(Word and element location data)

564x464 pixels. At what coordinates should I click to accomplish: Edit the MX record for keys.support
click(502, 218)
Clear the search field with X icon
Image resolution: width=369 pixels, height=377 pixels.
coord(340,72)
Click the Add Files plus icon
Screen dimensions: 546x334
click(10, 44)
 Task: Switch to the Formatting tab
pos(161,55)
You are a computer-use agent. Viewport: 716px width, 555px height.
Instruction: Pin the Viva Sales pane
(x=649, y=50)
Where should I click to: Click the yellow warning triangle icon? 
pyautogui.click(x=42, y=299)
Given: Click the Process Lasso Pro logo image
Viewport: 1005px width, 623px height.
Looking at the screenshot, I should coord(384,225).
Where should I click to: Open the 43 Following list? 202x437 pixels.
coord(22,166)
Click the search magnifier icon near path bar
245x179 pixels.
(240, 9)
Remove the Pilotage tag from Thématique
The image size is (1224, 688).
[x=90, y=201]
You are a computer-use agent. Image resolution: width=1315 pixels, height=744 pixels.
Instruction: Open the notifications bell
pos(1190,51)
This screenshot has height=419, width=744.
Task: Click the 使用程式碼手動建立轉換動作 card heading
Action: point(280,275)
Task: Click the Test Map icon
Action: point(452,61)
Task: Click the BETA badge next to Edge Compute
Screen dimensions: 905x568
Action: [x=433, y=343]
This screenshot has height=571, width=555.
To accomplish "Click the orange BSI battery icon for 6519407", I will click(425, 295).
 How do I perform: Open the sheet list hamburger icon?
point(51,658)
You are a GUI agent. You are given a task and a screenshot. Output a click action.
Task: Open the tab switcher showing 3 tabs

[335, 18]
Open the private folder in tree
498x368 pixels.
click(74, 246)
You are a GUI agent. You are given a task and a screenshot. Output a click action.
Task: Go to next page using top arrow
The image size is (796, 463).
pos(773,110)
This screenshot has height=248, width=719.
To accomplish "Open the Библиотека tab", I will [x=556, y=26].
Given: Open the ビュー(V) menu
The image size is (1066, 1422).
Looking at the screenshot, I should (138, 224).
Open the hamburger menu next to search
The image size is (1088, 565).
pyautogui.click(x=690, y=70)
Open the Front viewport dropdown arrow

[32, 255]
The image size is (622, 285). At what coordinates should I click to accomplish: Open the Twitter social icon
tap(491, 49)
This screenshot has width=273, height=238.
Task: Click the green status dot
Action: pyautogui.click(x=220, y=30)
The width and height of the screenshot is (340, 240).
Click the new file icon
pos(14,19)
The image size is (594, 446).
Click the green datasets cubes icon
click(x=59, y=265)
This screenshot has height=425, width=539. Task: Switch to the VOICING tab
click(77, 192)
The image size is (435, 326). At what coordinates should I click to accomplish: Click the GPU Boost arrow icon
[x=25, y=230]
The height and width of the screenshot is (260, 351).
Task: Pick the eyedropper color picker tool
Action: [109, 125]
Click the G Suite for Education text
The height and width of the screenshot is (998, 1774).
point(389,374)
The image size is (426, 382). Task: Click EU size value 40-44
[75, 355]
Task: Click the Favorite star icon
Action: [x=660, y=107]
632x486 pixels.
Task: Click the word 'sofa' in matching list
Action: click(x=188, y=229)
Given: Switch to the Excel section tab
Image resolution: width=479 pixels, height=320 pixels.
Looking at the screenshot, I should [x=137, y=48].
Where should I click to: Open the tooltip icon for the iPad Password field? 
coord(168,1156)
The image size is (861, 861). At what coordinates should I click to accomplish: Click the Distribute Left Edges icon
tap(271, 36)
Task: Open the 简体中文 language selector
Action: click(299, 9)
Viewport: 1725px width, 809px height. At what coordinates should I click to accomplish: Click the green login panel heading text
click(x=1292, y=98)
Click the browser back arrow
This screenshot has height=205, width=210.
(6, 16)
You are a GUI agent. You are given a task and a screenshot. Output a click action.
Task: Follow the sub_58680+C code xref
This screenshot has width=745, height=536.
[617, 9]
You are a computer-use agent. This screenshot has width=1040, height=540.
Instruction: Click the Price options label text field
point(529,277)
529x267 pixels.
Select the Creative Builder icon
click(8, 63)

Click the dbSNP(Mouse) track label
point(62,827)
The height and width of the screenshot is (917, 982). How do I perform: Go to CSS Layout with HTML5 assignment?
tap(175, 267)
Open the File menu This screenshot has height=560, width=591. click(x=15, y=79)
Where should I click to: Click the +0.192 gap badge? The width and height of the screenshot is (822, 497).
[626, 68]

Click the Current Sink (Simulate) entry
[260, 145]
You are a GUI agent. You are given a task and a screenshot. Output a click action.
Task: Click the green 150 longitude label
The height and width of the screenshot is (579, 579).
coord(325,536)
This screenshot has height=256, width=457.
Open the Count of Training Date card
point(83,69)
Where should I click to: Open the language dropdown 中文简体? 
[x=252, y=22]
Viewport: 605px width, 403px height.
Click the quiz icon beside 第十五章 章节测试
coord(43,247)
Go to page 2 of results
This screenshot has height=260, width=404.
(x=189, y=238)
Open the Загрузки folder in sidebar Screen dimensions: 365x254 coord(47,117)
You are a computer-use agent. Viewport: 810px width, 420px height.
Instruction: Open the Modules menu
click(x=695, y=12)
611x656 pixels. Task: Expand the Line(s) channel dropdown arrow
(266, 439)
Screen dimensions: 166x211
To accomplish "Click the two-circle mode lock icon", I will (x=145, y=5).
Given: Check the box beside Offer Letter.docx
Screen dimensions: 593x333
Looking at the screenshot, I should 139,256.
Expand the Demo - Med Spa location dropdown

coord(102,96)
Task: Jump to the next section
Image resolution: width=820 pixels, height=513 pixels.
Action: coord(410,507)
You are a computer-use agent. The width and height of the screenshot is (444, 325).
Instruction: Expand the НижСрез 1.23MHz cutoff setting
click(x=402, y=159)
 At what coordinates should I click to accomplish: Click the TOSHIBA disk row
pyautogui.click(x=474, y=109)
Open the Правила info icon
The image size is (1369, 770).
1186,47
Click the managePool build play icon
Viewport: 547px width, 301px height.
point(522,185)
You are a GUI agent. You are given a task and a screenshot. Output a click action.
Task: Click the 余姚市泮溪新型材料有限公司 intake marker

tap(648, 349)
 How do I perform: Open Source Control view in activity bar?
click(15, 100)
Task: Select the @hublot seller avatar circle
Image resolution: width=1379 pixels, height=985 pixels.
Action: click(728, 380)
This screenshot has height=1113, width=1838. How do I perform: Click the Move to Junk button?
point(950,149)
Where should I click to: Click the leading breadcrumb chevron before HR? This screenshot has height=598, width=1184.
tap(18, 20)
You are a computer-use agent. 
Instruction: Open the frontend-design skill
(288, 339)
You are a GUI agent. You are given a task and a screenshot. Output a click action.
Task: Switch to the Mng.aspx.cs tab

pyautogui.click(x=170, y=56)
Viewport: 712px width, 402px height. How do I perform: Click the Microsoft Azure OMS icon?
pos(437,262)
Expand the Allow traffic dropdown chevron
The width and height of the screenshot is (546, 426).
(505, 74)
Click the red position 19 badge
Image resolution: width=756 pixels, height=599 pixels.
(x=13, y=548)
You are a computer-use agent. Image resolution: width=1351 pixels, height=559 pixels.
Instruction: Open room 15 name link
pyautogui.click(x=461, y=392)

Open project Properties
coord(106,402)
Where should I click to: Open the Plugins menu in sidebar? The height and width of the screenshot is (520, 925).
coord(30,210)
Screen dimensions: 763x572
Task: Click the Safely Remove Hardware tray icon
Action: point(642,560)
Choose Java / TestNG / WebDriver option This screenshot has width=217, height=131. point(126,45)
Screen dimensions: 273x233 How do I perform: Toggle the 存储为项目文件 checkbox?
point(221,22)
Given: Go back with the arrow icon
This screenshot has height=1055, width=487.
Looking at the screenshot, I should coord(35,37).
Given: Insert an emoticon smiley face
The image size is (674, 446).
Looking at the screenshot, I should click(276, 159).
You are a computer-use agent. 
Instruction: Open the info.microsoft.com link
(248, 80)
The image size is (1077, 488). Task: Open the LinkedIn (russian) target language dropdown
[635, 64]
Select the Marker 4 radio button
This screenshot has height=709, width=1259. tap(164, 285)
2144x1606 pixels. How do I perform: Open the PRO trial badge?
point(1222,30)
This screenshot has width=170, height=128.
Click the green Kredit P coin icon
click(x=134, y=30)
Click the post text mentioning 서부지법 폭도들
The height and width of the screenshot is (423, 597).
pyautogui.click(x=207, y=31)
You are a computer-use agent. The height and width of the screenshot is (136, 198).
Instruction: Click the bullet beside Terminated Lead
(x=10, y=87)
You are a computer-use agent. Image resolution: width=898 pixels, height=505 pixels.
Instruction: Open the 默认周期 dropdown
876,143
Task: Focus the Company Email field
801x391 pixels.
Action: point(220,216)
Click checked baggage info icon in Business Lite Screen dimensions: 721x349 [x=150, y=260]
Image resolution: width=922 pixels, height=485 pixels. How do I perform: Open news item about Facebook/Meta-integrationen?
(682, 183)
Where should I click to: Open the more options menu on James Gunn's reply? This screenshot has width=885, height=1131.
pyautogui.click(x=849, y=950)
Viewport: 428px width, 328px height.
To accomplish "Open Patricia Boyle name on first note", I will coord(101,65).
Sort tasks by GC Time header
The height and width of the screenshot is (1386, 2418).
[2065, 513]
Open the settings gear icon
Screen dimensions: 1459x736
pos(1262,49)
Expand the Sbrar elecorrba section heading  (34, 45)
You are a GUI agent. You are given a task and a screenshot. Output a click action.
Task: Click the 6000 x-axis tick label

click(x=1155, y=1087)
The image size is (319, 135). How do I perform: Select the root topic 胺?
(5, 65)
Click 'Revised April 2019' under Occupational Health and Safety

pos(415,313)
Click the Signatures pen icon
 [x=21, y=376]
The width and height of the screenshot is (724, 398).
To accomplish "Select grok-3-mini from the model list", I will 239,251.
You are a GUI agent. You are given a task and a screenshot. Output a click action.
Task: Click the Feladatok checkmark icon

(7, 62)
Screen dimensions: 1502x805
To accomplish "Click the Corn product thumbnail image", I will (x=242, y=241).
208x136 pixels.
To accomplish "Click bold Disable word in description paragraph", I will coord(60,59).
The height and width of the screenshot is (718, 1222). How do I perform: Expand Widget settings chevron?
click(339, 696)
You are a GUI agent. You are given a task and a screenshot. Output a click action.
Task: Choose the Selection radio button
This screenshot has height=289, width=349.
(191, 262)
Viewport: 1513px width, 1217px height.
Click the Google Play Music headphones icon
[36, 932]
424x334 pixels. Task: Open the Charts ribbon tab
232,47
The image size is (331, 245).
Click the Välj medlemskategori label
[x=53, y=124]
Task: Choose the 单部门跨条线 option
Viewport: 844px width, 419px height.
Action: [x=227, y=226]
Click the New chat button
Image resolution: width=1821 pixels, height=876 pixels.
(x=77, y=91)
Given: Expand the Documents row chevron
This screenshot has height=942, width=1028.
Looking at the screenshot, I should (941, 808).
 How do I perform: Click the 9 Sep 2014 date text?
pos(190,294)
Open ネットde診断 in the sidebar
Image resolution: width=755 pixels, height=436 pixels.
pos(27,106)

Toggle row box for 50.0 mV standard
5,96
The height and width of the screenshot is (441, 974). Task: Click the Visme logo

Problem details.
Could you rewrite the listing from its first line up to and including the line with "coord(22,166)", swapping "Formatting" for "Review" and changing nothing else?

Result.
564x464 pixels. At what coordinates should I click to accomplish: Edit the MX record for keys.support
click(502, 218)
Clear the search field with X icon
Image resolution: width=369 pixels, height=377 pixels.
coord(340,72)
Click the Add Files plus icon
Screen dimensions: 546x334
click(10, 44)
 Task: Switch to the Review tab
pos(161,55)
You are a computer-use agent. Viewport: 716px width, 555px height.
Instruction: Pin the Viva Sales pane
(x=649, y=50)
Where should I click to: Click the yellow warning triangle icon? 
pyautogui.click(x=42, y=299)
Given: Click the Process Lasso Pro logo image
Viewport: 1005px width, 623px height.
Looking at the screenshot, I should coord(384,225).
Where should I click to: Open the 43 Following list? 202x437 pixels.
coord(22,166)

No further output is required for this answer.